Não há outra, por certo, senão a obsessão da “procura” de ambos.

Dom Quixote era um sonhador, um aventureiro humano dividido entre o sonho e a realidade, que teimava em lutar contra forças diversas e poderosas.

O pintor também é um sonhador que procura a forma dentro da criatividade, tornando infalível a arte de pintar. Desde o primeiro grito do homem das cavernas, a humanidade sempre teve necessidade de se expressar e comunicar.

Suplantando essa fase gutural, o entendimento se processou através dos gestos e dos desenhos nas pedras, os quais se fazem presentes até hoje, nas grutas de Altamira.

As fantasias de Dom Quixote são também divagações dos pintores, e através delas se consolida a eterna procura, o sonho de criar e construir a forma. Quantos artistas sonhadores encontrei nos fins de semana, nas praças públicas, com o objetivo de propagar e levar às pessoas o estímulo pela arte e pela cultura. Quantos pintores Dom Quixote conheci por todos estes anos de existência no meio artístico.

Ainda hoje convivo com alguns artistas que manifestam os seus sonhos e suas lutas em prol da arte. Algumas delas tão desiguais (assim como as de Dom Quixote) que perecem ante forças aviltantes, consumindo o artista e transformando-o em Dom Quixote lutando contra os moinhos da vida.
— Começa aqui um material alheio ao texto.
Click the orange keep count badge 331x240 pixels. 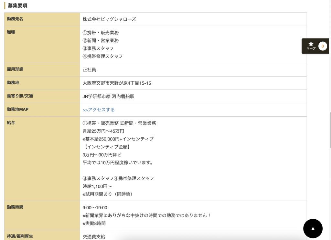point(323,46)
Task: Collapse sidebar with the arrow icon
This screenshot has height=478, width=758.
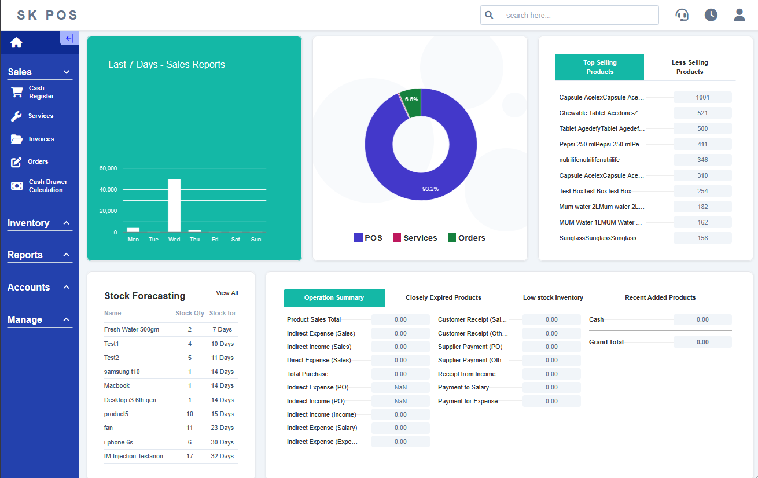Action: click(69, 38)
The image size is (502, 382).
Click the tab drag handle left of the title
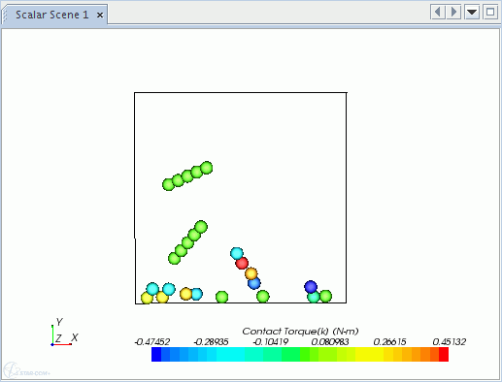(5, 15)
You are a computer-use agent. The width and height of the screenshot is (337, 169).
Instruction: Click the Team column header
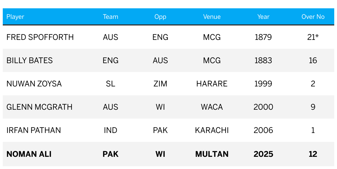[110, 17]
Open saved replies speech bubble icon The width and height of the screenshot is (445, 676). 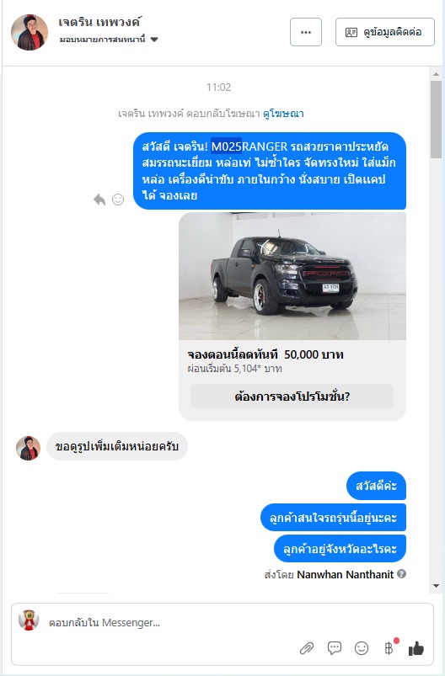(x=334, y=647)
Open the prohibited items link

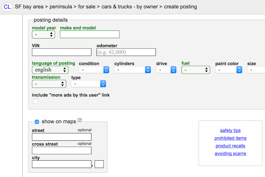click(230, 138)
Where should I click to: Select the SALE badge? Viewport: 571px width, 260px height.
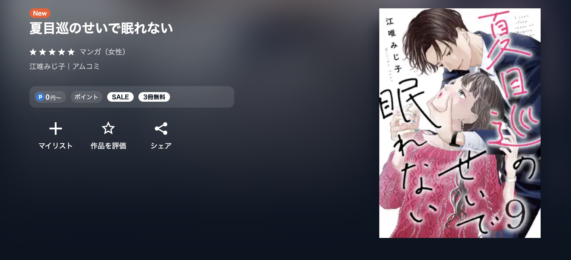pos(120,97)
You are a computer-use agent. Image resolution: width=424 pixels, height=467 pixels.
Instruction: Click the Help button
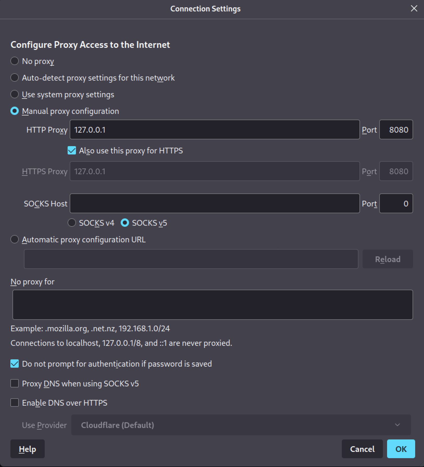click(28, 449)
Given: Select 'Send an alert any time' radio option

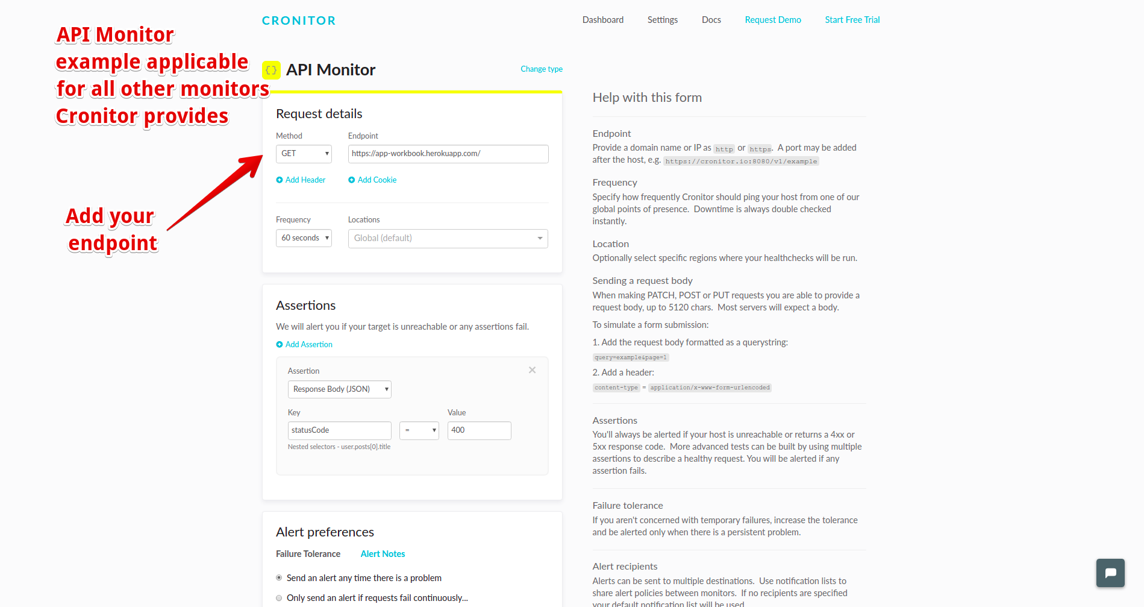Looking at the screenshot, I should 279,578.
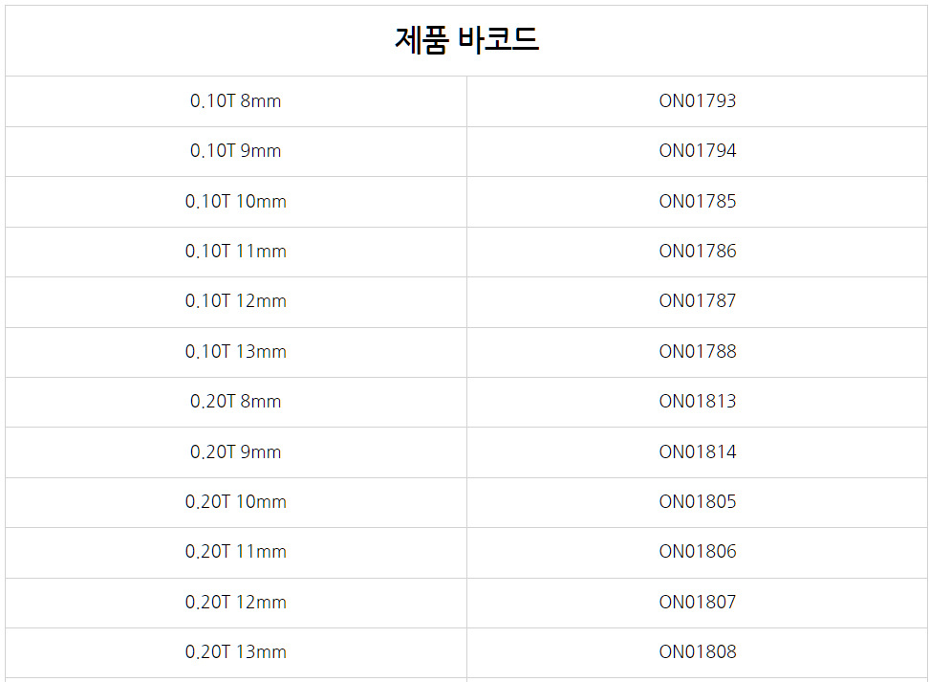
Task: Select the 0.10T 11mm cell
Action: pyautogui.click(x=236, y=252)
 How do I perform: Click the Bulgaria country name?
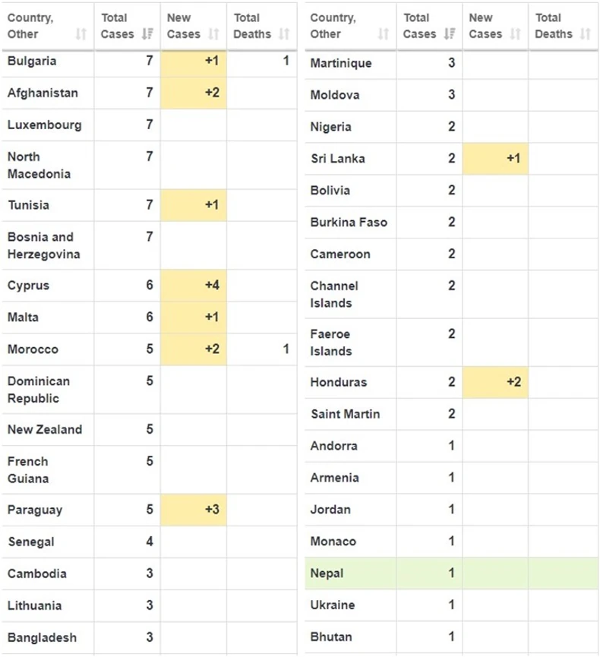pos(32,61)
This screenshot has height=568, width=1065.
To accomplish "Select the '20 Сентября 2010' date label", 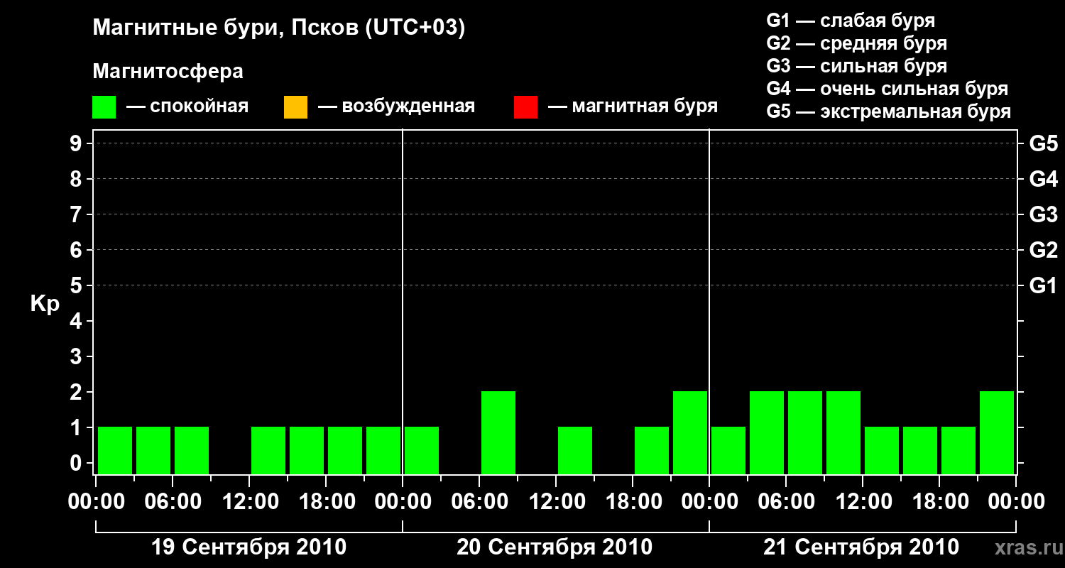I will click(555, 547).
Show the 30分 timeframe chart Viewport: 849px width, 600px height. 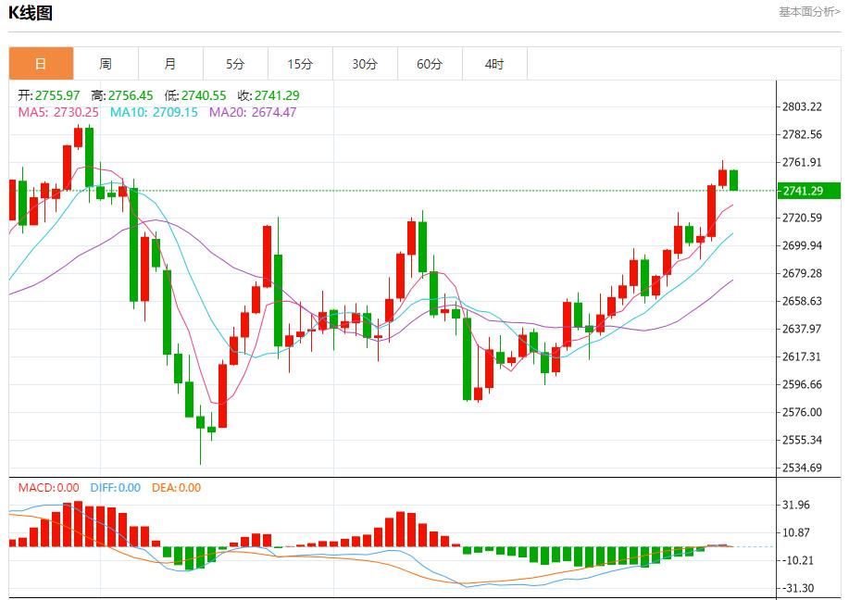point(365,64)
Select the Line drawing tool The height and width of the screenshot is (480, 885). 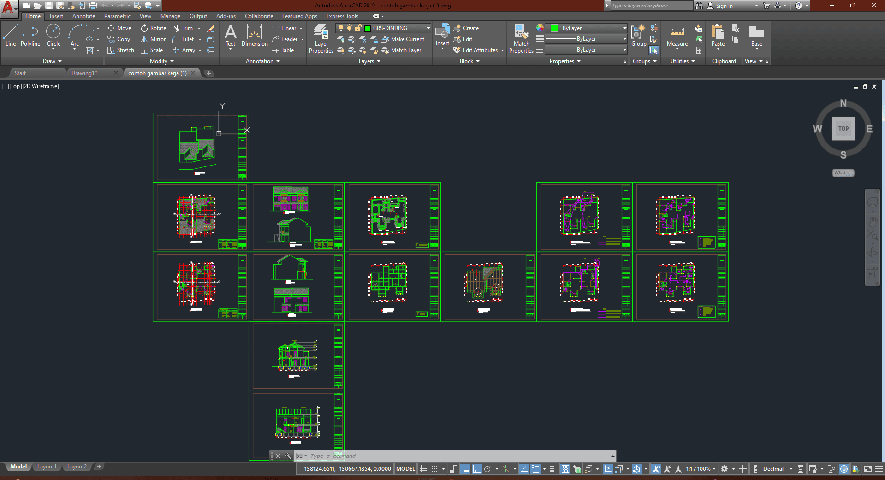point(11,36)
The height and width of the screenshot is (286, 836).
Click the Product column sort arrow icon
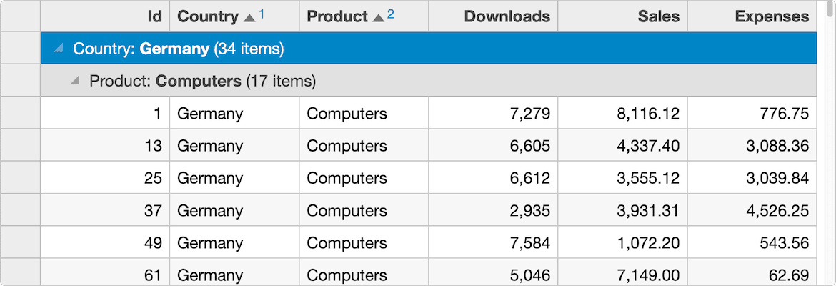pos(379,17)
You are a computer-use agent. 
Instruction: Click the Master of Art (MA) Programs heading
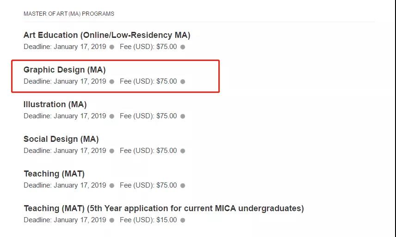tap(68, 13)
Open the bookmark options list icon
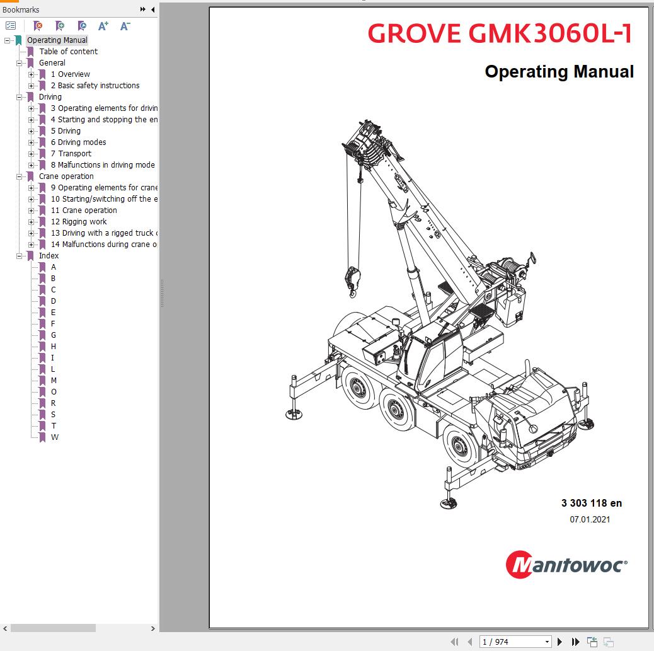 [x=11, y=26]

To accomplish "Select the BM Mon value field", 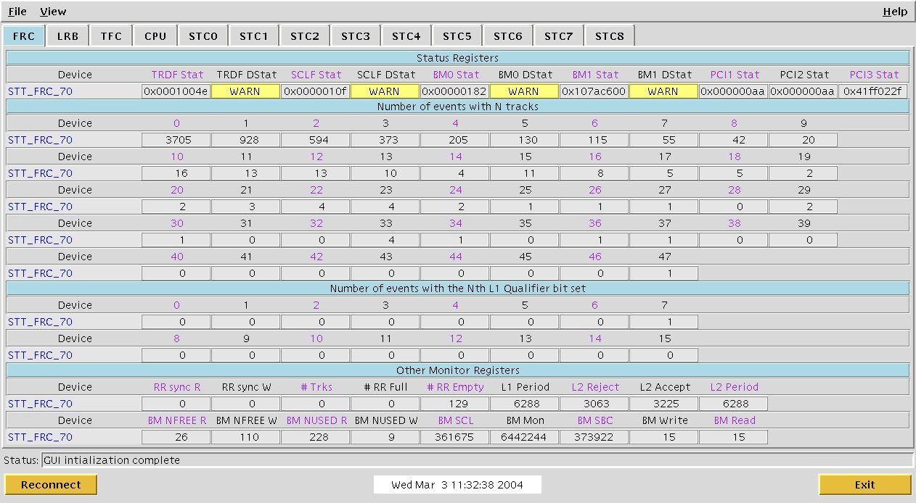I will click(x=523, y=437).
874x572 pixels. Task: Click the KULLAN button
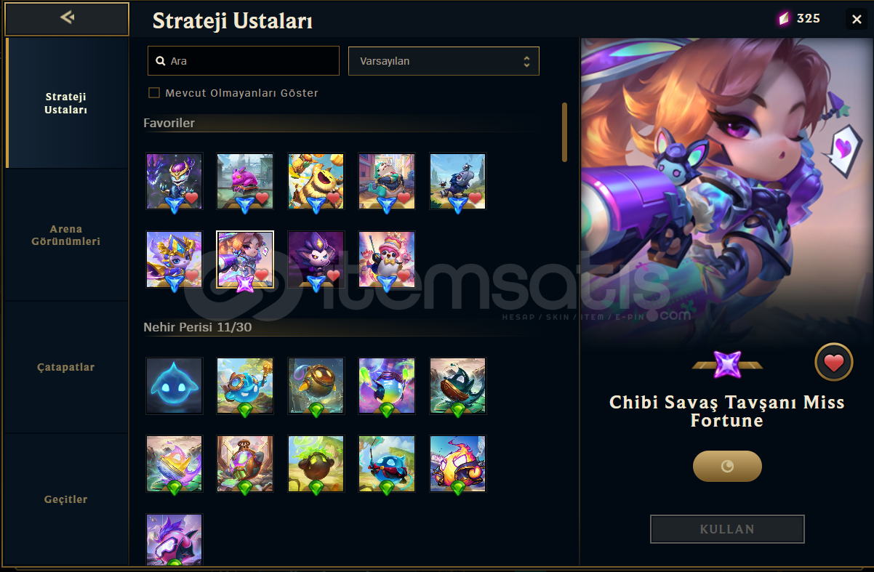click(727, 529)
Poderia estender-me sobre os devaneios de artistas famosos como Da Vinci, Michelangelo, passando pelos impressionistas Manet, Monet, Van Gogh, os contemporâneos como Picasso e outros, os brasileiros Di Cavalcanti, Newton Mesquita e os que conheci pessoalmente, tais como: W. Salgado, Nilton Bravo, Oscar Tecídio (estes três em saudosa memória).

Há também aqueles do meu convívio diário, com os quais tenho a honra e o privilégio de partilhar a vivência de muitas estórias em prol da arte e do desenvolvimento da pintura e escultura, todas elas com sabor de eternidade. É por essa razão que, com muito orgulho, cito alguns colegas: Ney Tecídio (pintor), Mandarino (escultor), Thier`s Filhagosa (pintor), José Macieira (pintor), cada um deles com suas estórias aventurescas, sonhadoras e eivadas de sacrifícios e dedicação em benefício da arte de pintar e esculpir.

Dom Quixote é o nosso exemplo, e como ele continuaremos a sonhar e lutar contra os ventos, os moinhos e os dragões da arte, com o objetivo de criar e evidenciar o belo.

E por fim, cabe a pergunta: o que é o pintor? Ele é, tem sido e será sempre um sonhador e eterno andante como o seu símbolo: Dom Quixote de La Mancha.